Один – ноль! Вернее: один – один. Когда мой друг только раскрыл дверь моей скромной обители, счёт мгновенно зафиксировался не в мою пользу. Вернее, не в нашу с ним пользу. Но тактика – великое дело! И безоговорочное поражение, надвинувшееся было на нас со всей своей неотвратимостью, незаметно рассосалось в открытом и задушевном разговоре, увязло в силовой борьбе слов, рассыпалось по углам и щелям мастерской. Волны душевной обиды, которые человек уже не имеет силы в себе удержать, можно, оказывается, обуздать с помощью сознательной воли (отстранённого и ясного понимания ситуации как бы извне себя). Надо только иметь достойного спарринг-партнёра и втянуться, втянуться в разговор. Слово за слово… Так капля точит камень, так волны подмывают скалу.

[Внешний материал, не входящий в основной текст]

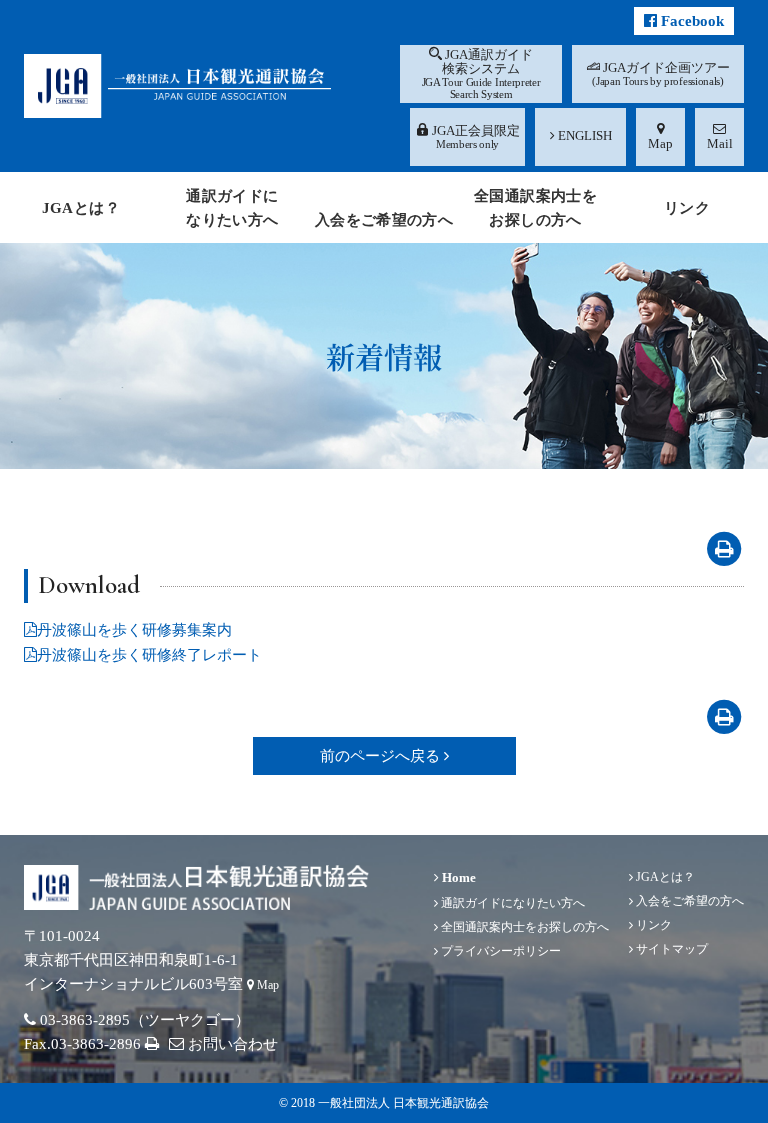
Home (457, 877)
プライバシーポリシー (499, 951)
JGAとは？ (664, 877)
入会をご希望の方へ (688, 901)
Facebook (690, 21)
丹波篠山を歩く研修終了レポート (149, 655)
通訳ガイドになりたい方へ (511, 903)
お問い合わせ (231, 1044)
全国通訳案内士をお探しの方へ (523, 927)
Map (266, 985)
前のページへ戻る (382, 756)
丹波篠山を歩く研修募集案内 (134, 630)
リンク (652, 925)
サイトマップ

Я взял из книжного ряда, что у меня на полочке над топчаном, Уолта Уитмена, этого человечища, про которого его современники говорили, что он не вмещается между башмаками и шляпой, этого вселенского поэта, великого жизнелюба и одновременно по отношению к ней, жизни, пофигиста, с которым меня в юности как раз Равилька и познакомил. (Книгу-то эту он некогда подарил мне со словами: будет плохо, читай, поможет.) И вот моя контратака. Раскрываю, не выбирая:
Эти равнины безмерные и эти реки безбрежные – безмерен, безбрежен и ты, как они,
Эти неистовства, бури, стихии, иллюзии смерти – ты тот, кто над ними владыка,
Ты по праву владыка над Природой, над болью, над страстью, над каждой стихией, над смертью.
Он остался глух к цитате. Молча, незрячим взглядом скользнул по стене с безмолвными полотнами, будто прислушивающимися к нашему разговору и понимающими сложившуюся ситуацию. Впервые, может быть, в моей мастерской он не разглядывал мои картины. А у меня за стеллажом на дальней стене висело кое-что новенькое, которое он не видел, никто не видел и которое я, откровенно говоря, боялся показать ему. Но оставим пока.
Минут десять, а то и больше, висела в мастерской тонкая, хрупкая тишина. Лишь за огромным, приоткрытым окном, которое у меня смотрит на небольшую, смешанную рощицу, стучал средь бела дня свои многоколенчатые, любовные призывы нетерпеливый соловей. За окном хозяйствовал май, и дела не было жизнерадостному певцу до нашей маеты.
– Эх, Равильчик, обуть бы сейчас нам с тобой железом острым ноги, взять клюшечки, шайбу и, как в детстве, помнишь, махнуть по хрусткому снежку на майдан или на озеро да заскользить, а?!